**Task:** For the entries below, repeat exactly each line starting with the one that contains "Task: Open the quick links chain icon" and going on through the one that contains "Viewport: 1456px width, 819px height.", and no others.

**Information shown:**

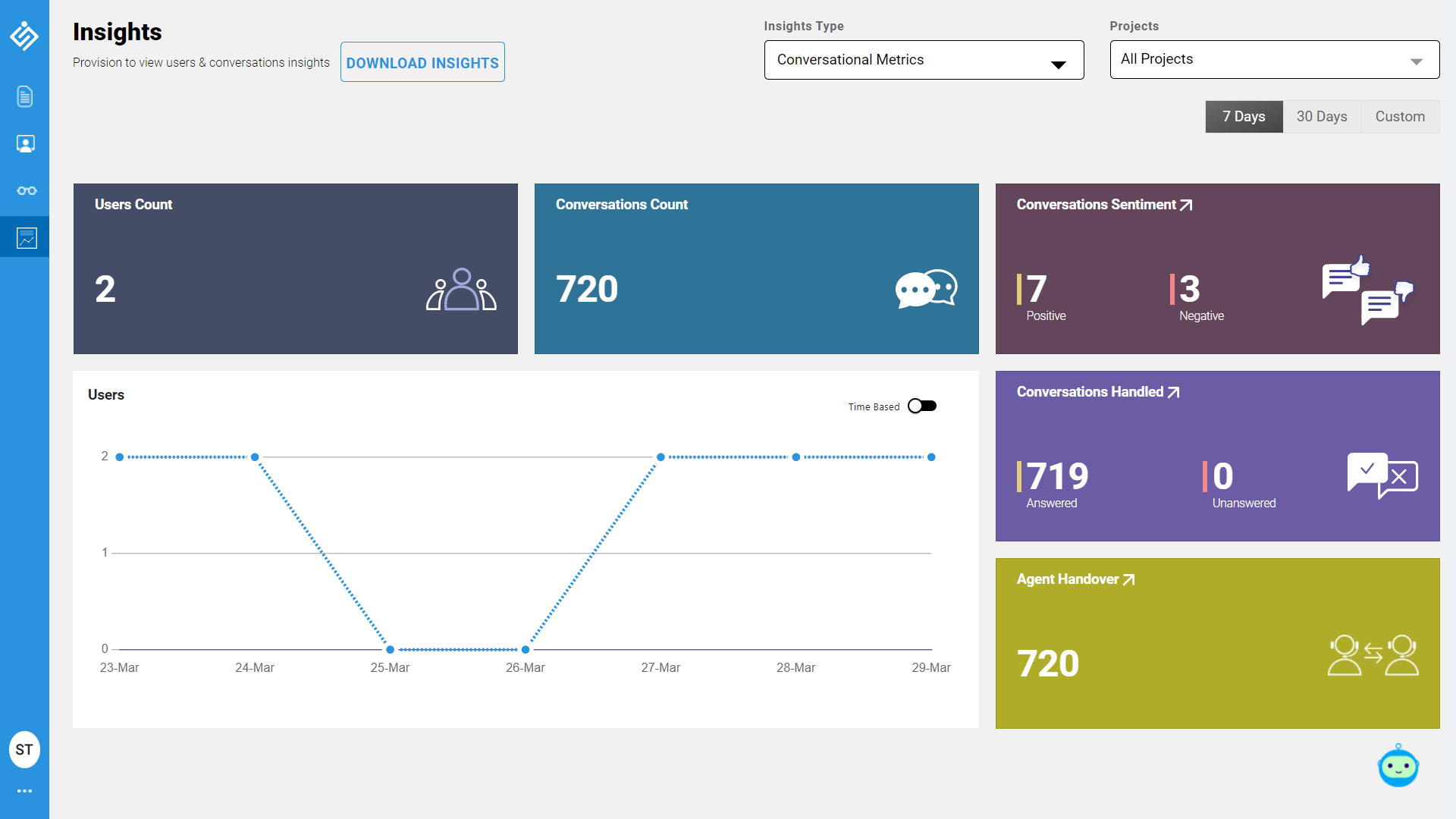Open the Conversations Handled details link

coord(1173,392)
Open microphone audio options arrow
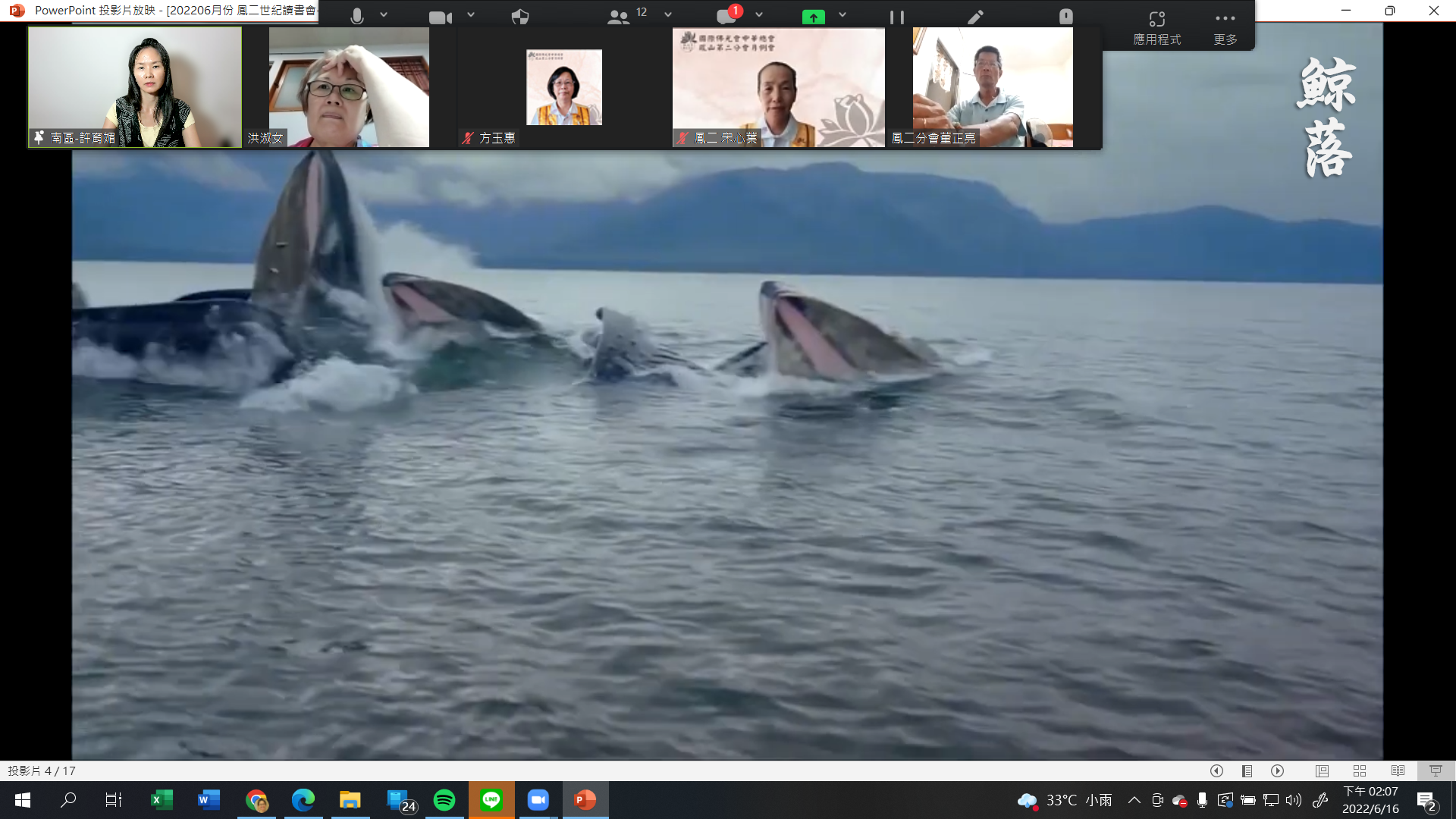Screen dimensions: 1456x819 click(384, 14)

---

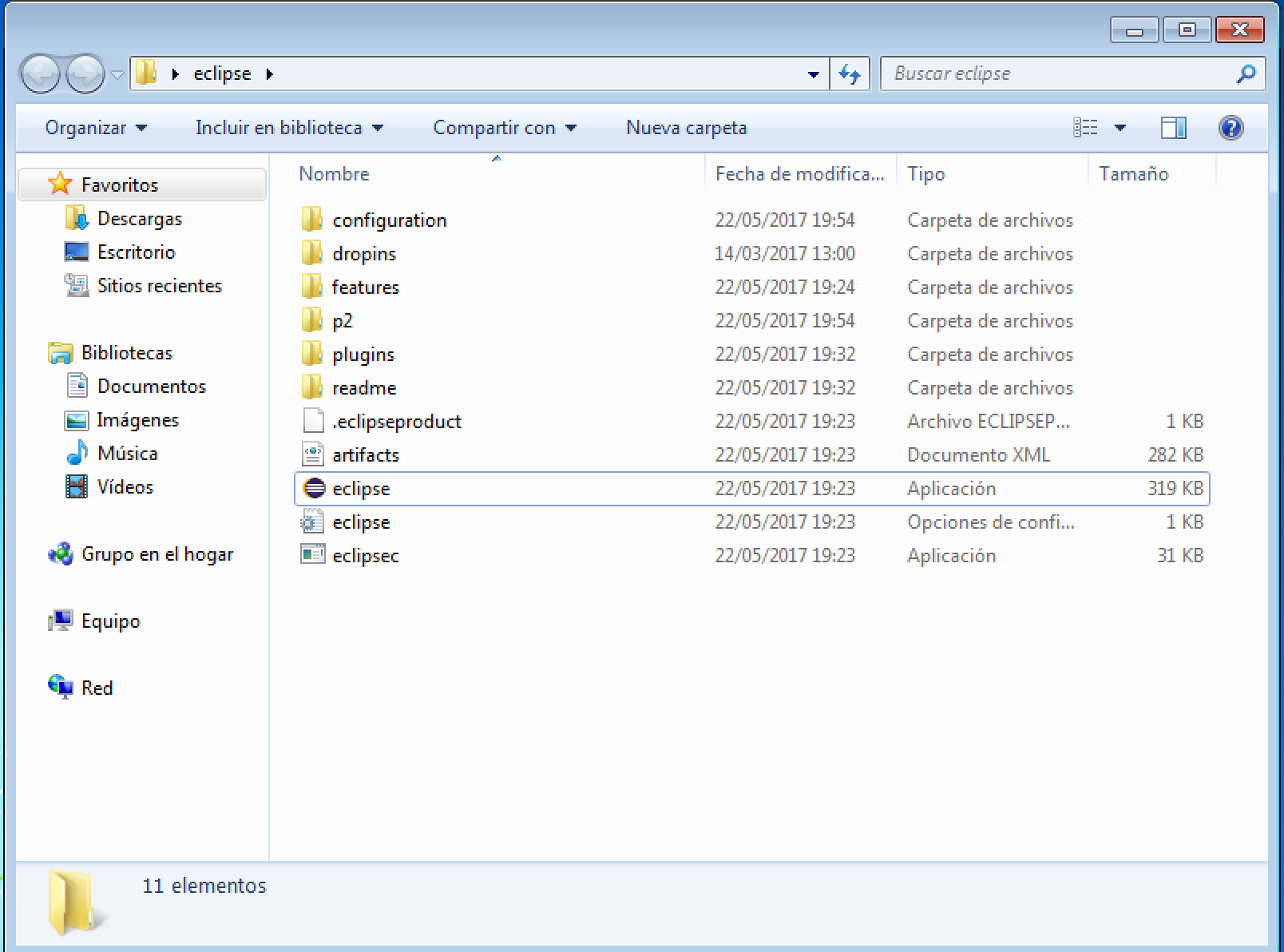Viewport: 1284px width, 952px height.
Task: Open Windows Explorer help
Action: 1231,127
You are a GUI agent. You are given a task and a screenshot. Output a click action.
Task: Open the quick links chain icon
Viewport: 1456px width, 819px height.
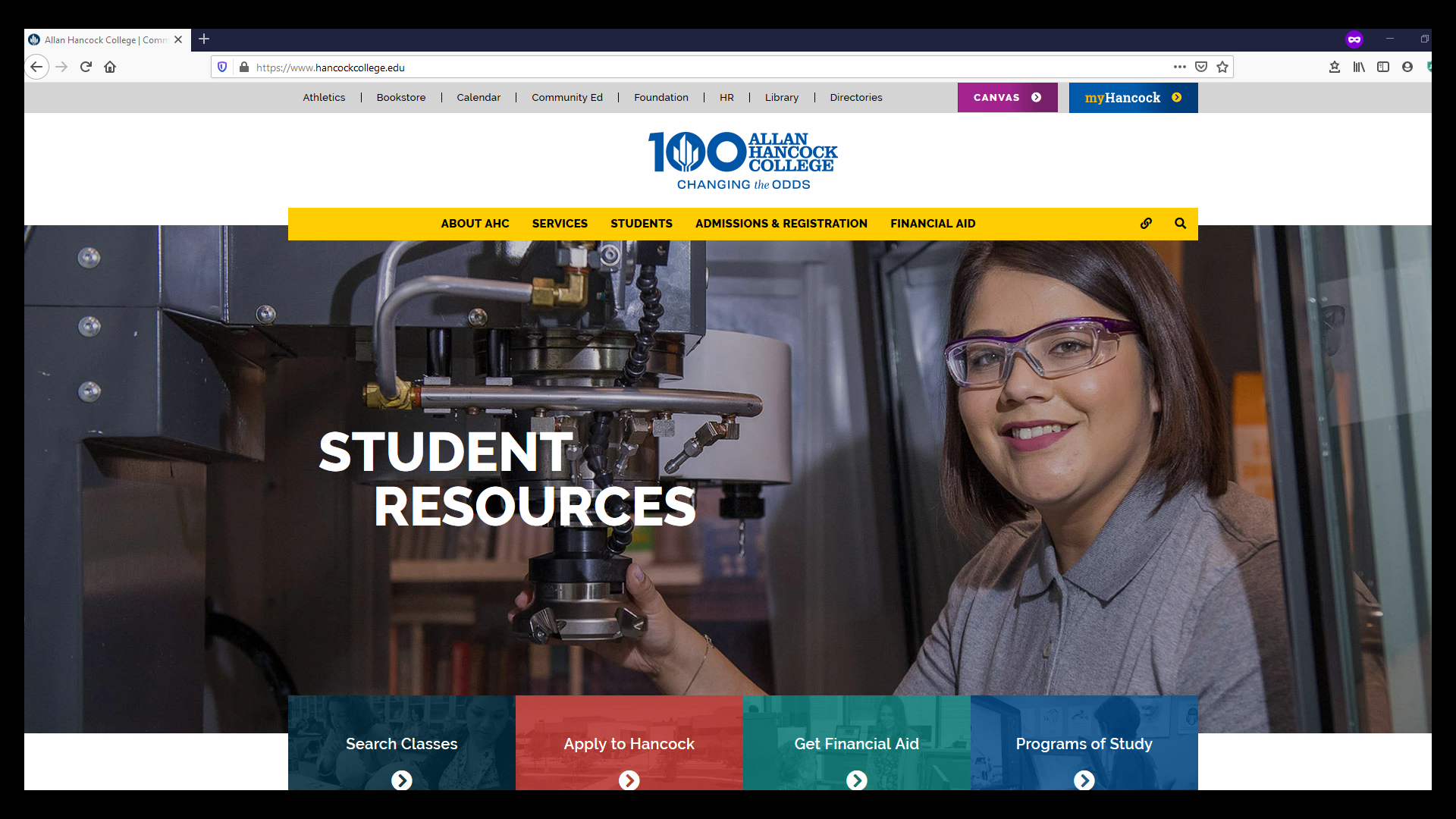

**Result for this exercise:**
Task: Open the quick links chain icon
Viewport: 1456px width, 819px height.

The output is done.